A 42-year-old male runner came to the Sports Injury Centre; he presented with a one-year history of chronic anterior shin pain when running. He had managed his condition with relative rest and anti-inflammatory cream when acute, and usually returned to running within a few weeks, but was never pain-free. Over the past six weeks his symptoms had deteriorated and he was now unable to run for more than five minutes before he experienced severe discomfort. It did not affect his daily routine.
Biomechanically, he presented with a hind foot varus, and in standing his right-foot arch was flat. When analysing his running style on the treadmill, it was noted that he had no heel strike and landed in mid-stance, heavily pronating and with a delayed push-off. Active foot movements showed reduced dorsiflexion, but passively full range of motion, It was noted that dorsiflexion was initiated by the toe extensors (Extensor Hallucis Longus and Extensor Digitorum Longus) and that Tibialis Anterior was slow to contract. On testing its ability to invert the foot (its other function along with Tibialis Anterior), it was found to be weak, and with the foot flat on the floor the two muscles showed poor control in their ability to increase the medial foot arch. On palpating Tibialis Anterior, there were mild inflammatory signs, local tenderness and also Talo Crural (ankle joint) and Sub Talar joint stiffness. On testing muscle length, only Extensor Hallucis Longus and Extensor Digitorum were right.
The aim was to improve the foot biomechanics, regain control of weak and lengthened Tibialis Anterior and Tibialis Posterior, encourage heel strike, and prevent over-pronation when running.
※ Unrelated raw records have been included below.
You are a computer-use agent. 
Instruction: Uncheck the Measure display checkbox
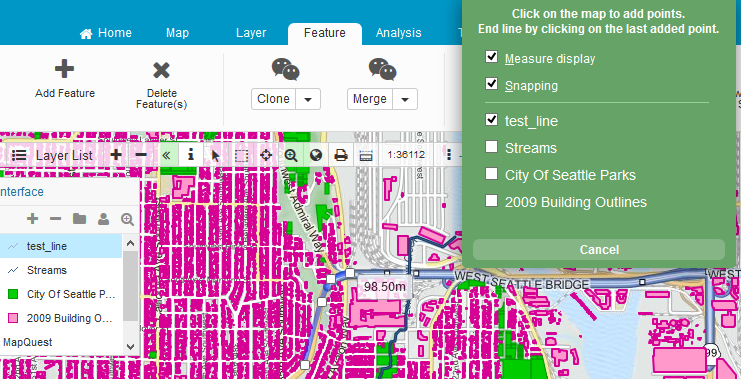(x=491, y=57)
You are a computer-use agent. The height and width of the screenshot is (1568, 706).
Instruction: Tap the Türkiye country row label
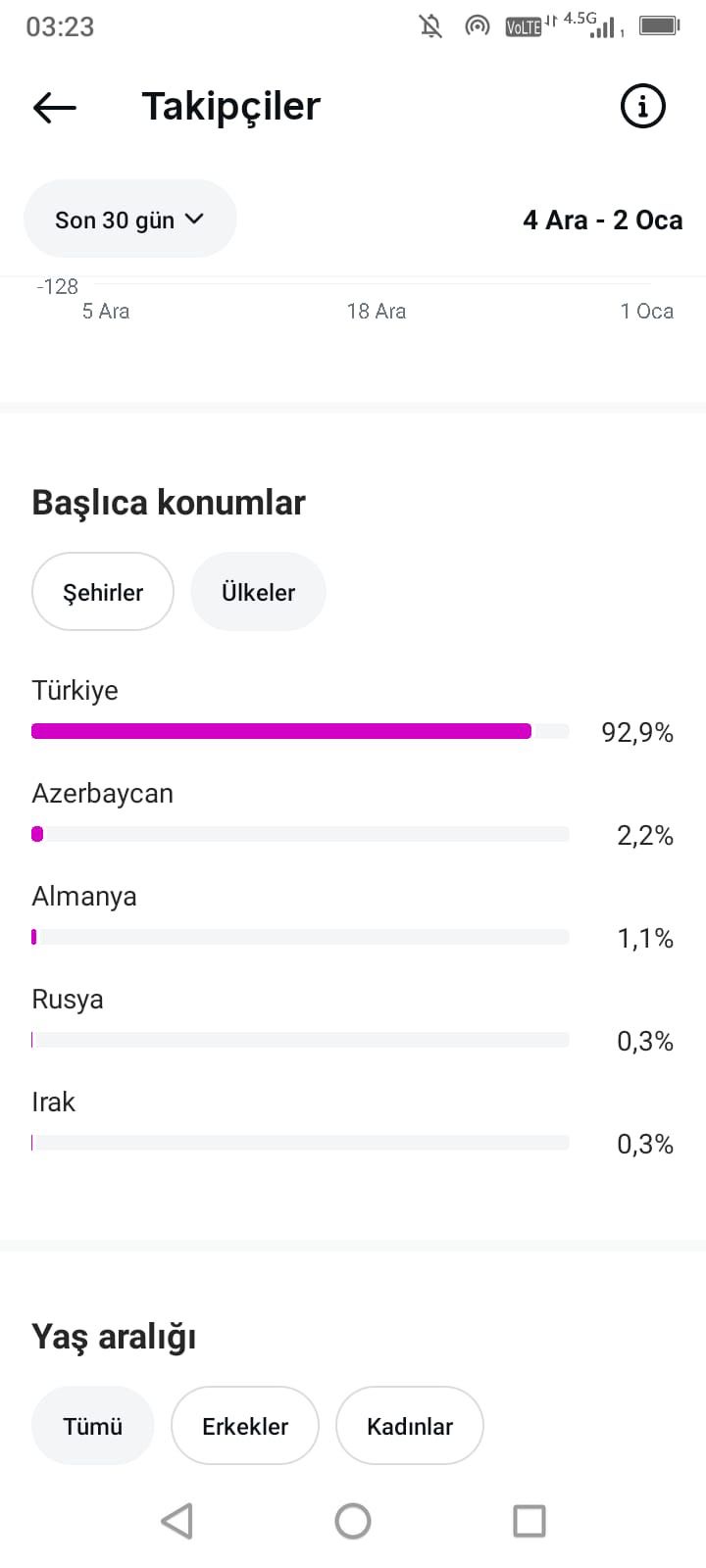tap(76, 691)
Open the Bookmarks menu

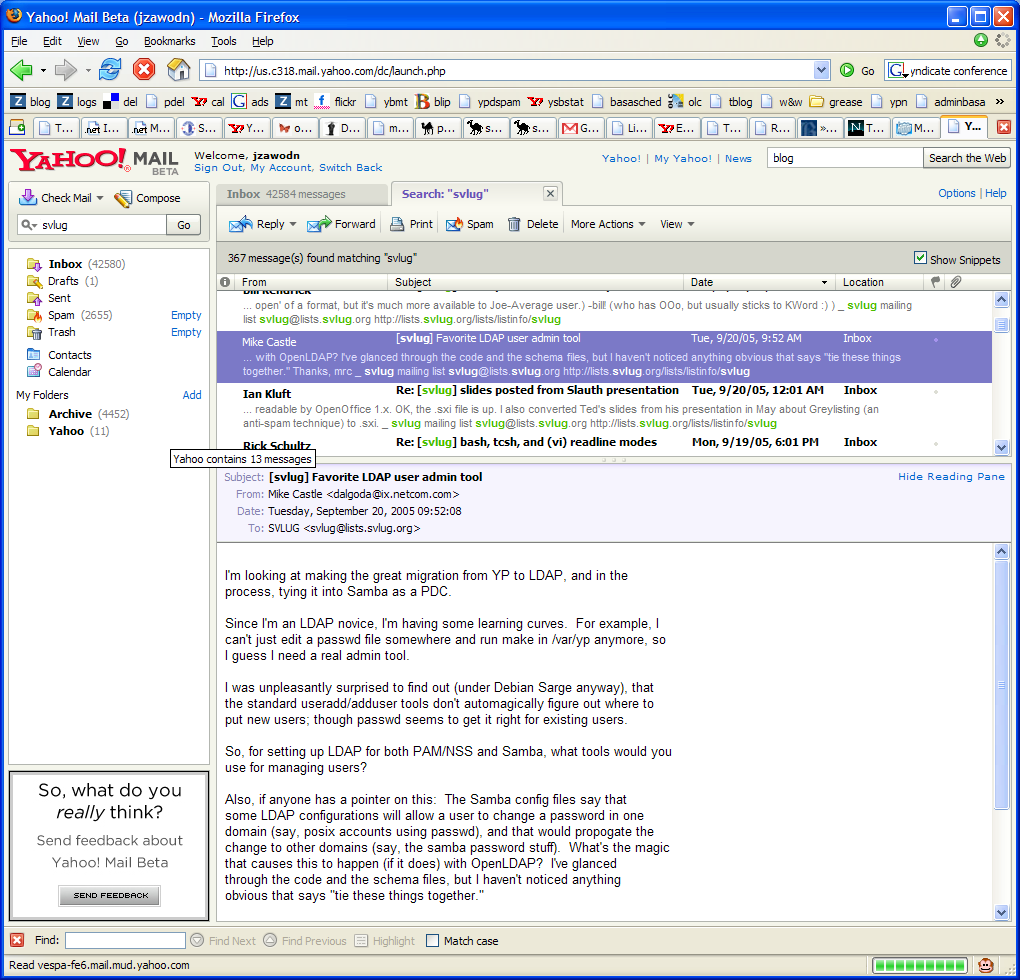[x=169, y=41]
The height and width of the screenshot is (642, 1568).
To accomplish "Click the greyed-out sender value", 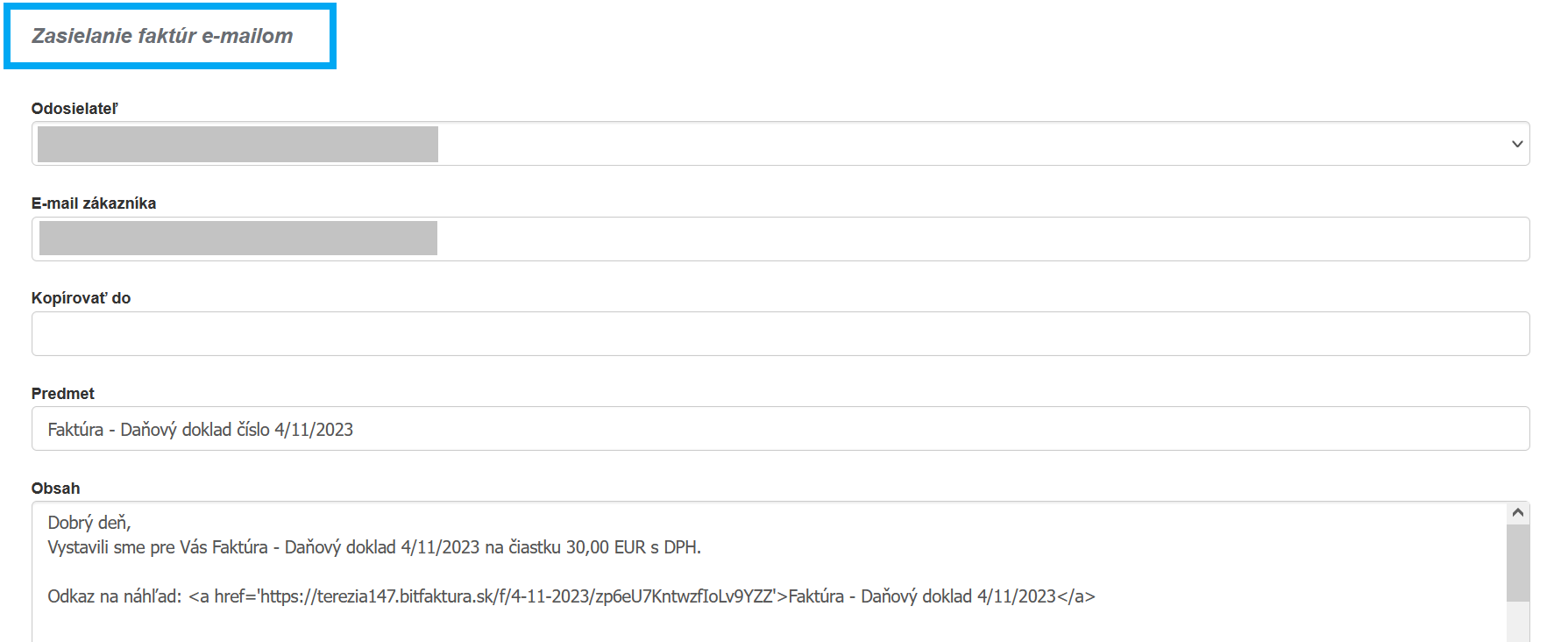I will point(238,144).
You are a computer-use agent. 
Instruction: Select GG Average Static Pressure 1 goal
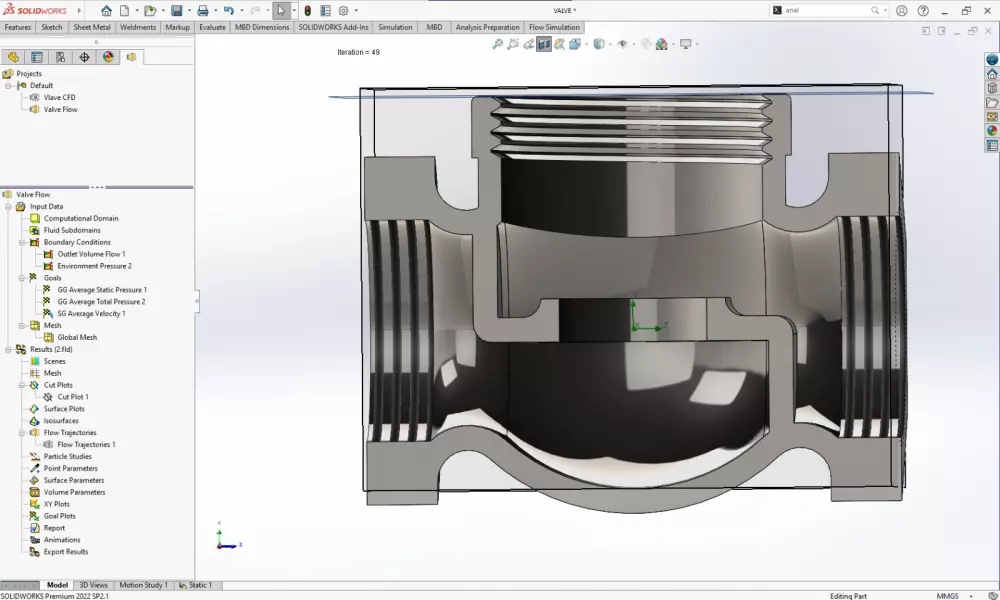tap(100, 289)
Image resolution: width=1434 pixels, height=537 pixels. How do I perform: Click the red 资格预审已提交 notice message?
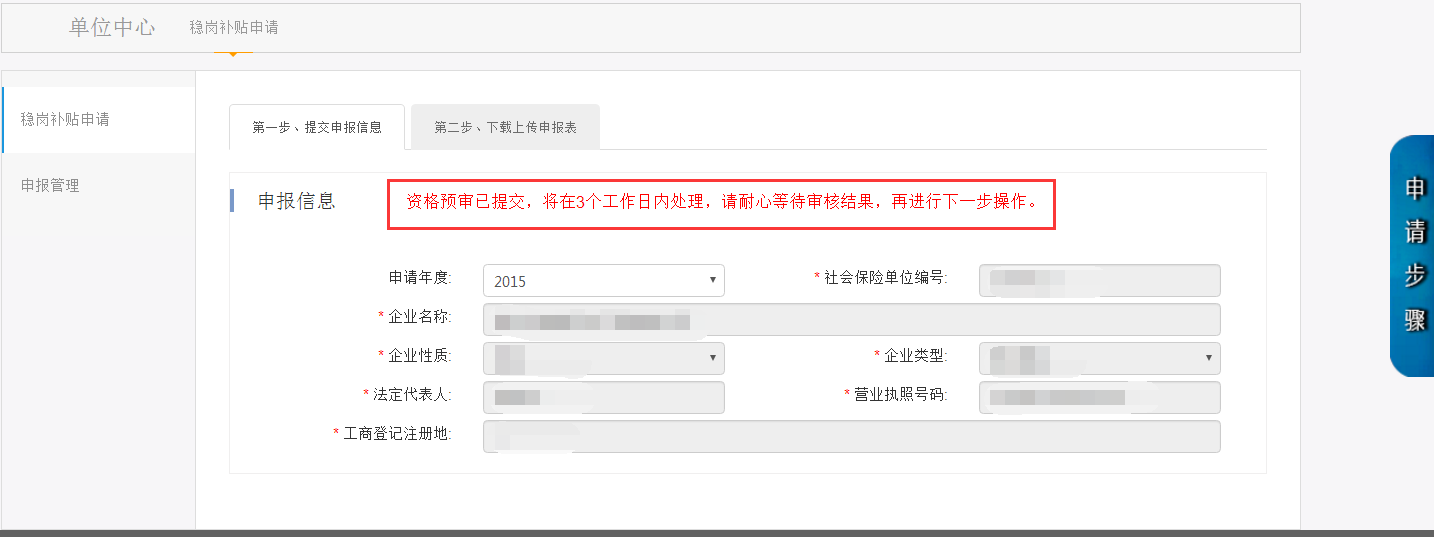point(721,202)
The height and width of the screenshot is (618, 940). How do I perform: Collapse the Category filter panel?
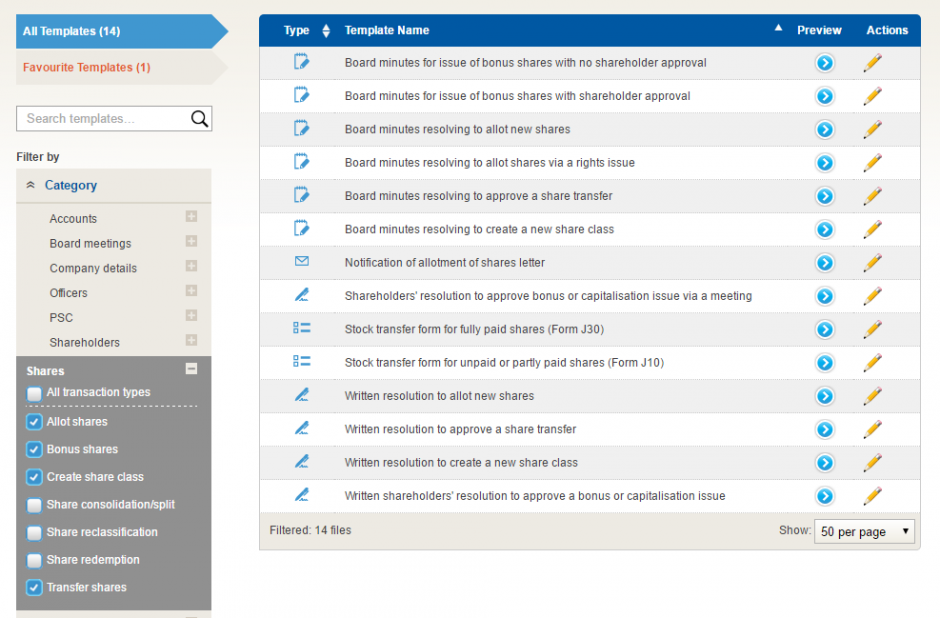click(x=31, y=186)
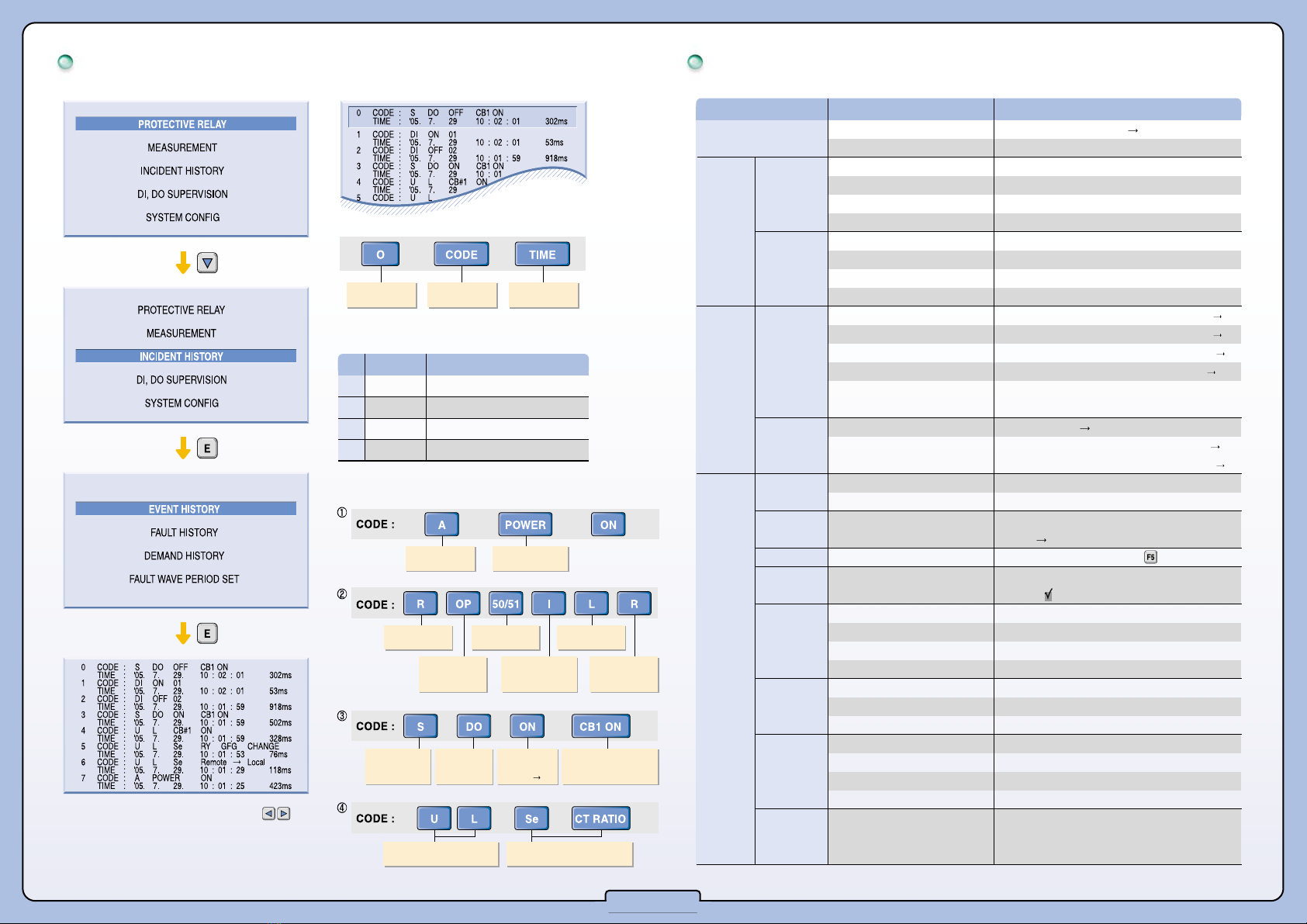
Task: Click the CB1 ON code block
Action: click(600, 726)
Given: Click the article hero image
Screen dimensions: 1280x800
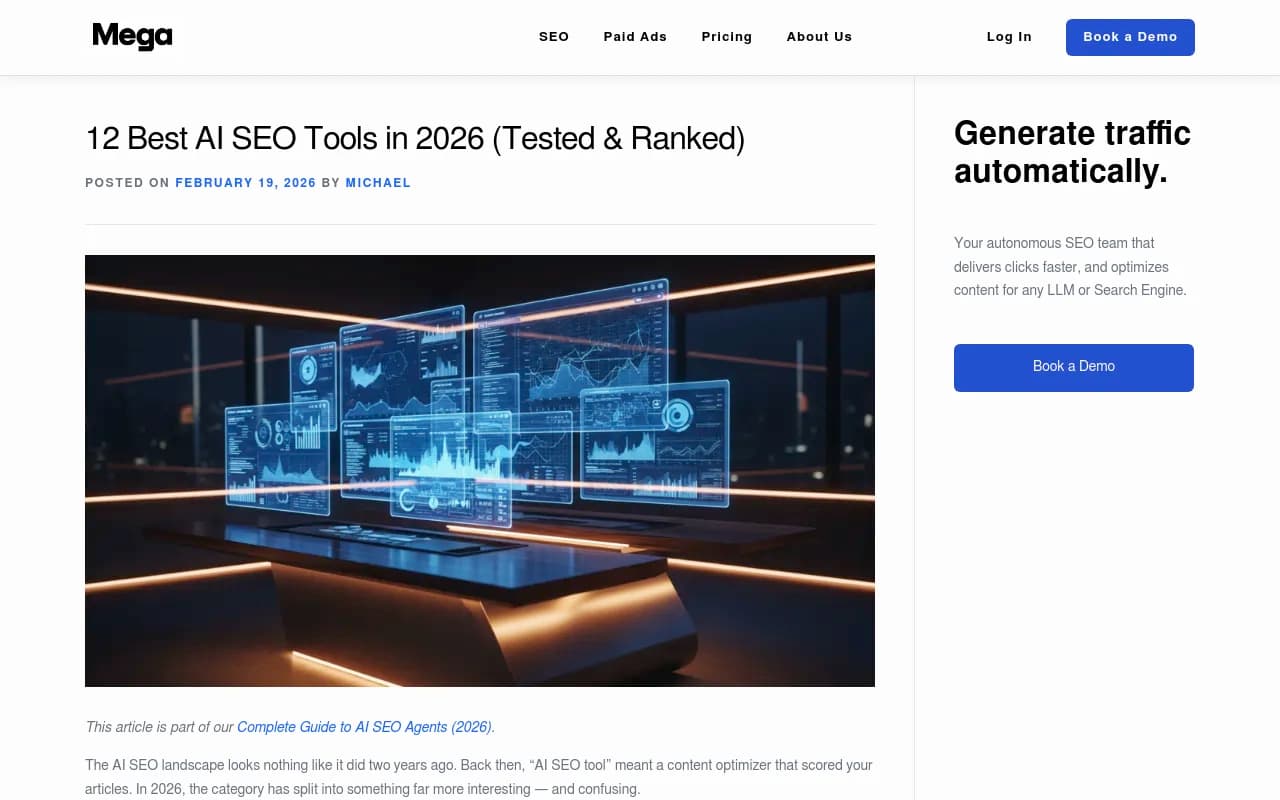Looking at the screenshot, I should (x=480, y=470).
Treatment consisted of providing him initially with some temporary orthotics, and a series of exercises to strengthen and shorten Tibialis Anterior, using a biofeedback machine. This unit enables the patient to identify the specific muscle to be stimulated and thus actively control the firing of this muscle. Once able to dorsiflex the foot just by using Tibialis Anterior (with the other toe extensors relaxed), the exercises were progressed by using theraband to increase the load and speed, to improve muscle control. This was progressed to weightbearing, with Tibialis Posterior control, to maintain the foot arch and thus avoid pronation on functional exercises such as stepping, lunging and squats. Eccentric calf exercises and stretches for the toe extensors were practised to encourage heel strike. Soft-tissue work and joint mobilisation techniques were also used.
When returned to the treadmill, heel strike was normal and pronation was significantly reduced.
The athlete was then given a home-exercise programme concentrating on the above regime. He was told to avoid hill work, hard surfaces where possible, and to run for only 15 minutes at a time until reviewed.
After two or three more treatments, symptoms had abated; he had started to regain control of Tibialis Anterior and Posterior, was able to maintain good arch control on functional exercises, and maintain heel strike when running. He had gently increased his mileage and began hill work with no adverse effects.